Once a bully to both his colleagues and sons, Lenny is now suffering from the early stages of dementia and is drifting from the brothers. Joe and Crissie’s burning need to fill his shoes and do what they feel is expected of them, has terrible, unforeseen consequences. Soon they are investigating their own crime.

But the fear of being caught by their friend and colleague Robert (Mark Strong) is nothing to the fractures this causes in the brothers’ relationships and in their own minds. Chrissie, the younger brother, is consumed by his own conscience, while Joe becomes delusional and terrified of what this might do to his beloved family; a family that his father raised him to protect at all costs.

Cox, a native of Dundee, Scotland, generously took the time to talk about filming ‘Blood’ recently over the phone from Dublin. The actor said he enjoyed working with director Nick Murphy on the crime thriller in Wirral, England, a small town not far from where the filmmaker grew up. Shooting the story of the Fairburn brothers’ determination to cover up their crime as they continuously fail to live up to their father’s expectations, even as he succumbs to dementia, near where the director comes from “provided the story with an authentication of the negative consequences of family pressure,” the actor added. Even with the rising tension between Lenny and his sons, the film’s setting provided Joe and Chrissie with a strong familial sense of protection while they contemplated how to contend with the terrible, unforeseen consequences of their actions.

The actor added that he was genuinely able to build the strong bond between the former police department head and his son two sons as a result of the strong working relationship he formed with both Bettany and Graham on the set. While ‘Blood’ had a limited budget while filming, Cox said he was able to build a strong working relationship between his two co-stars, as they were able to have some rehearsal time together. While Lenny “was the top man, and was probably a bit of a bully,” as Cox described his character, the actor added he was still effortlessly able to bond with his co-stars on the set. “Paul has truly grown as an actor in the past 10 years, and it had a been a pleasure watching him develop and mature his abilities,” Cox further expressed of his co-star.

While ‘Blood’ is only Murphy’s second feature, after the 2011 horror thriller ‘The Awakening,’ Cox praised the filmmaker’s filming techniques and the story’s theme of isolation and living in a place where there’s no morality. Even though ‘Blood’ is an independent film, the actor felt the filmmaker “perfectly navigated balancing the story with effects that visually enhanced the Fairburn brothers’ crime, and their determination to protect their secret.”

Cox, who has previous experience working in thrillers throughout his acting career, once again wanted to return to the genre because he enjoyed the “suspenseful nature and the unpredictability of the lengths the characters would go to to protect their family and those threatening to destroy them.” The actor respected the strong will and indestructability of the Fairburn family.
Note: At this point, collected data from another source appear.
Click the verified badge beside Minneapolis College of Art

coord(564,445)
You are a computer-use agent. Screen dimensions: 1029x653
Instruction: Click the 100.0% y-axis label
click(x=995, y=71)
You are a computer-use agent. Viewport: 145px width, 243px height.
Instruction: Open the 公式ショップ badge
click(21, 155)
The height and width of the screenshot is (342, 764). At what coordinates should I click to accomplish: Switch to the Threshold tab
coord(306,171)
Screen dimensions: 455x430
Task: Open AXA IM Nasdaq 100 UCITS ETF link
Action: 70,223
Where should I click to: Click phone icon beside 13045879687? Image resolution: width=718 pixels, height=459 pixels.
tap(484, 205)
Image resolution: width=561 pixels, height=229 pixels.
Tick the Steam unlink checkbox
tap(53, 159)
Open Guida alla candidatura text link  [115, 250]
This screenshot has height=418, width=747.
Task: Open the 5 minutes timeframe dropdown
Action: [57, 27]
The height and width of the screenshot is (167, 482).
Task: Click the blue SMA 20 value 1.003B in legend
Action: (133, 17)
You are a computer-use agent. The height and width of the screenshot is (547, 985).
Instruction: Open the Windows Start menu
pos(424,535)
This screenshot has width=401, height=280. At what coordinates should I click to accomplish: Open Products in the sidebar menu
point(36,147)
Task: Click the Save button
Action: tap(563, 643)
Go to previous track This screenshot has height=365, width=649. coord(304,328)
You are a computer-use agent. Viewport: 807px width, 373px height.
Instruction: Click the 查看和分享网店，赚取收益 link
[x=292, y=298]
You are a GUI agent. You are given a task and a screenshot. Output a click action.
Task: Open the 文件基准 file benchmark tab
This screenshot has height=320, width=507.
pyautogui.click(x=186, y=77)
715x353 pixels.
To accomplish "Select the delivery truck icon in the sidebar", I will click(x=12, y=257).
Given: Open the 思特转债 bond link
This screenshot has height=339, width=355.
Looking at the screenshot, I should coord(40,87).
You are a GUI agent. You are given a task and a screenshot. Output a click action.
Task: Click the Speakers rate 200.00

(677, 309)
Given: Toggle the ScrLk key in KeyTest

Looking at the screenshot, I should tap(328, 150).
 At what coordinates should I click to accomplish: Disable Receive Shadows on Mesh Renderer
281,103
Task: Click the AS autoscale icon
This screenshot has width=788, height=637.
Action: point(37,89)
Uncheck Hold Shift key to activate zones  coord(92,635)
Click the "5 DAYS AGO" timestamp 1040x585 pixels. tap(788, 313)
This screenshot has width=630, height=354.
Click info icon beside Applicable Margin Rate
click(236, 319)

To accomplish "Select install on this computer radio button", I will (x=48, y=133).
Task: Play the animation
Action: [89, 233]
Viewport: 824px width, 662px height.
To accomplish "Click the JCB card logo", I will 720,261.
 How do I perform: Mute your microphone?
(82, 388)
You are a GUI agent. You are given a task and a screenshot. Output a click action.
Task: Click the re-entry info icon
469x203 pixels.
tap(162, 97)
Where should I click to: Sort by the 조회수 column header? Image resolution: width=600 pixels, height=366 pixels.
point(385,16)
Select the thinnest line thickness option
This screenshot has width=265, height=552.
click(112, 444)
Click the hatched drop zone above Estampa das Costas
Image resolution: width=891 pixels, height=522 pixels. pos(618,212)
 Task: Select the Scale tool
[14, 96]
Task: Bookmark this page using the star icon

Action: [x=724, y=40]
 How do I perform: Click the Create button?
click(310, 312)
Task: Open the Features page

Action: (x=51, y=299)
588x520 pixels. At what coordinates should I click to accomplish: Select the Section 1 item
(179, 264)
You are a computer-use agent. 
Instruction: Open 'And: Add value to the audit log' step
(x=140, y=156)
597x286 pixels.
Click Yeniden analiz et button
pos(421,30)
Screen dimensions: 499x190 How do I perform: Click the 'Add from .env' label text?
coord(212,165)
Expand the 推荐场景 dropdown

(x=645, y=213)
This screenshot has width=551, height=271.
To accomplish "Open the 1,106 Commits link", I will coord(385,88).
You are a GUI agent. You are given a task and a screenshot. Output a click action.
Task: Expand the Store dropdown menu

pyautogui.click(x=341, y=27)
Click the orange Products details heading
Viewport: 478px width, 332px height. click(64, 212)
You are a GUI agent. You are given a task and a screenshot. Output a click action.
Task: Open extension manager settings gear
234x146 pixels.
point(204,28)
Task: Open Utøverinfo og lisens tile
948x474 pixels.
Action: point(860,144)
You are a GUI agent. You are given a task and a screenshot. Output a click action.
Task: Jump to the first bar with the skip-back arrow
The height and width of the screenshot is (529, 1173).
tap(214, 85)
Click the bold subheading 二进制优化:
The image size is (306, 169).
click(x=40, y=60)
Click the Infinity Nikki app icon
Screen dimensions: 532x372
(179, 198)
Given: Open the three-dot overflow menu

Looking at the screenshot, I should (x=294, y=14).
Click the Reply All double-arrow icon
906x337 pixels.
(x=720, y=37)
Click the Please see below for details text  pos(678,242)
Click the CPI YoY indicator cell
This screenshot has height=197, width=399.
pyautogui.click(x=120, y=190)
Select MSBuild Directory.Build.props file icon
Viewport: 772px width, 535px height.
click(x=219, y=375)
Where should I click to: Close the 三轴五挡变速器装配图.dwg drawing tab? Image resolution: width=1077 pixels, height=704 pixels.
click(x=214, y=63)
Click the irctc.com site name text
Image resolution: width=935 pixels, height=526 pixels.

The uniqueness of the relationships between the father and his sons and the two brothers drew the attention of movie audiences after ‘Blood’ premiered during the London Film Festival this past fall. While Cox said he wasn’t able to attend any of the screenings of the crime thriller at the festival, some audiences there responded to the Fairburn family’s struggle to cope with the mistakes they made, and the ever-changing balance in family relationships.

Cox concluded by saying that while the Fairburn family is continuously engaged in brutal actions in their professional and personal lives, their pain is still very humanizing. Their actions are grounded in motivations that audiences can relate to, even though their exploits are pushed to the limit, both emotionally and legally.